I’m in a place a lot of people get trapped in: lost in 4 or 8 bar loop hell.
Whether I’m sampling or arranging chords and melodies purely with synths, I’m generally able to come up with really catchy loops but I nearly always hit a wall face first when it comes to expanding on what I’ve created.
The laziest approach to this (and one I kind of default to) is to just keep adding elements to the original loop (add some hats after a while, add another synth playing an arpeggio off to the right with the gain low, etc) , but this just leaves me with a really heavily dressed up version of the loop by the end - at its core, it’s just the same exact melody for 32 or 64 bars or whatever with a bunch of crap that’s been slowly tacked on over time.
Alternately, I’ll remove elements or remove the drums for a few bars… these things can be nice and are certainly very useful techniques for general variation, but they don’t tackle the core problem: creating actual melodic variation in what I’m working on.

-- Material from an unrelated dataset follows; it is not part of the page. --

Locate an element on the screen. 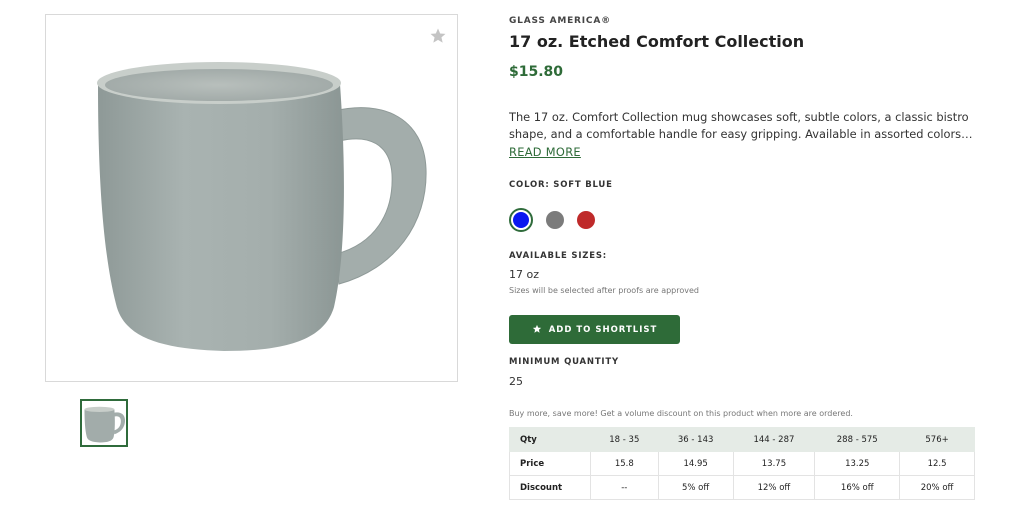 The width and height of the screenshot is (1024, 511). table-cell: -- is located at coordinates (624, 488).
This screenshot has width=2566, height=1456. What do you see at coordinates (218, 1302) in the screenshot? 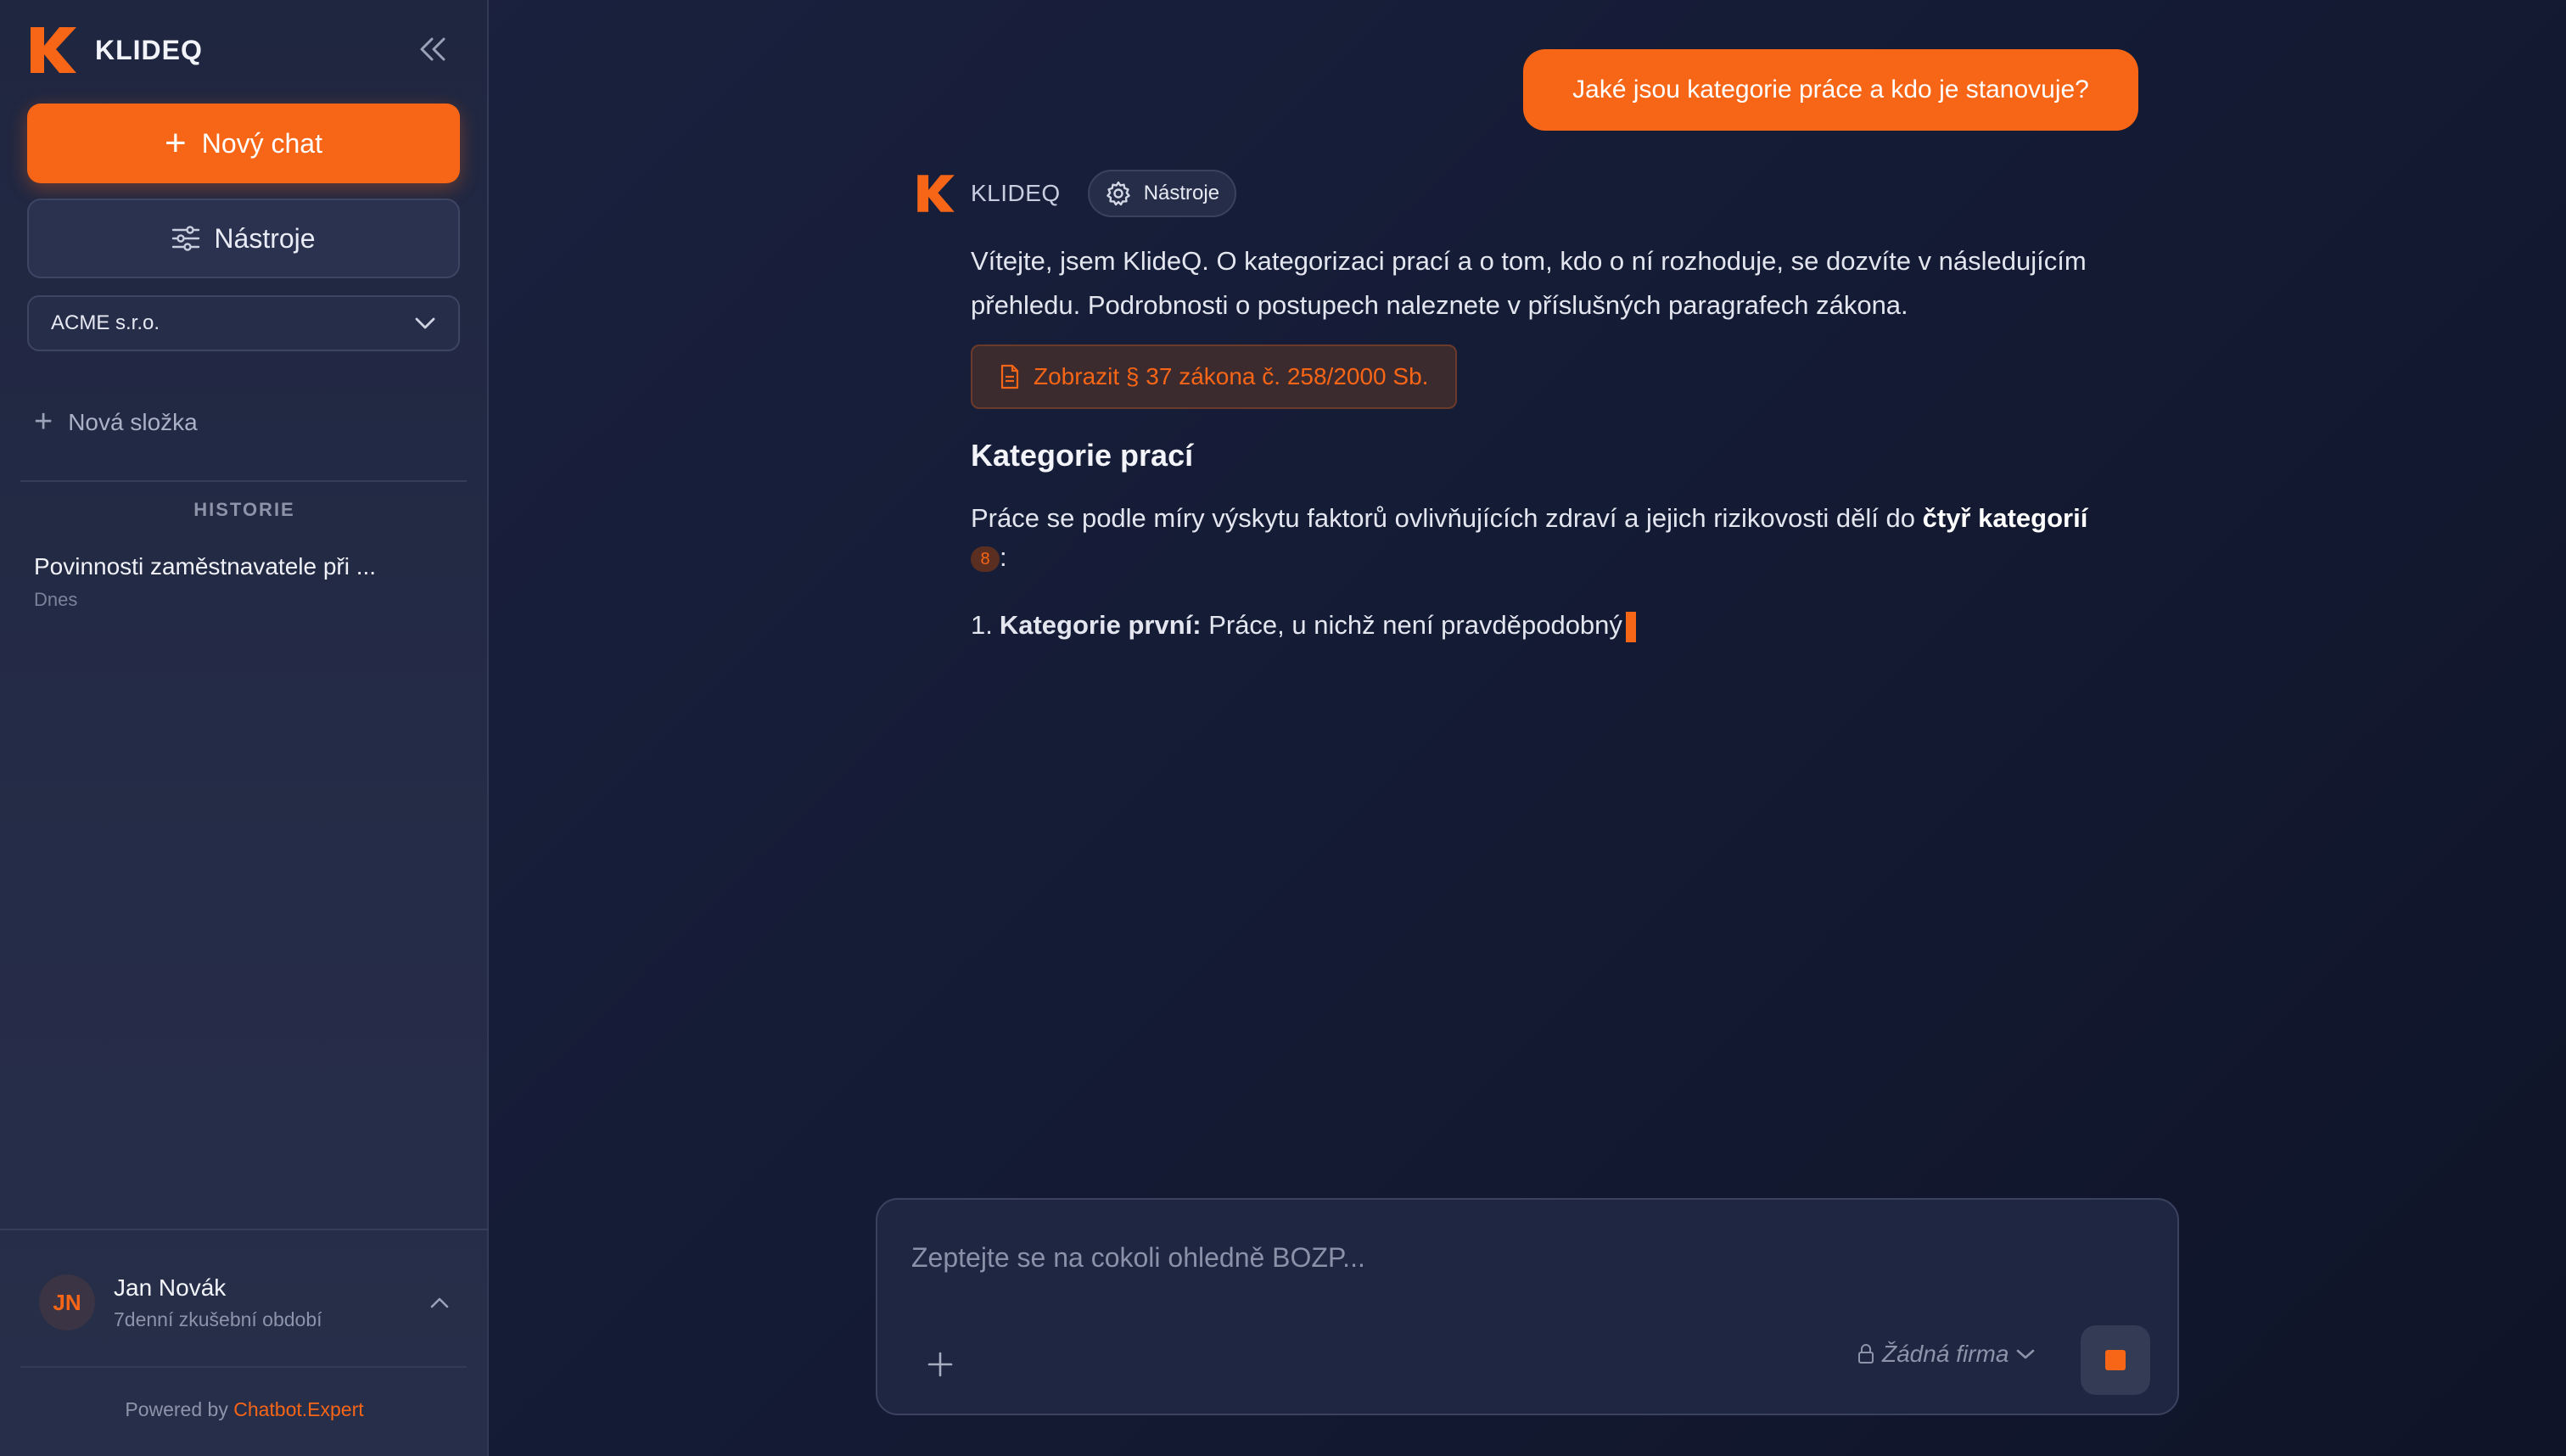
I see `user-info: Jan Novák 7denní zkušební období` at bounding box center [218, 1302].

Interested in hearing your tips and tricks for switching up melodies.
One of my favorite tricks is to use the transpose track in Logic to shift everything. I’ll just do the 4 bar loop like you say, keep it going for a few minutes, and noodle some melody over the top, staying in the same key. But then you add some transpose events every 2 or 4 bars and boom, you sound like a genius. You can hear this technique in action on this track I did:
https://www.youtube.com/watch?v=w7bhQVhycAQ
(Around 2 minutes once the bass line kicks in.)
Thanks for the tip I’ll start tooling around with transposing a bit and see if it leads me anywhere good - really fun track, btw!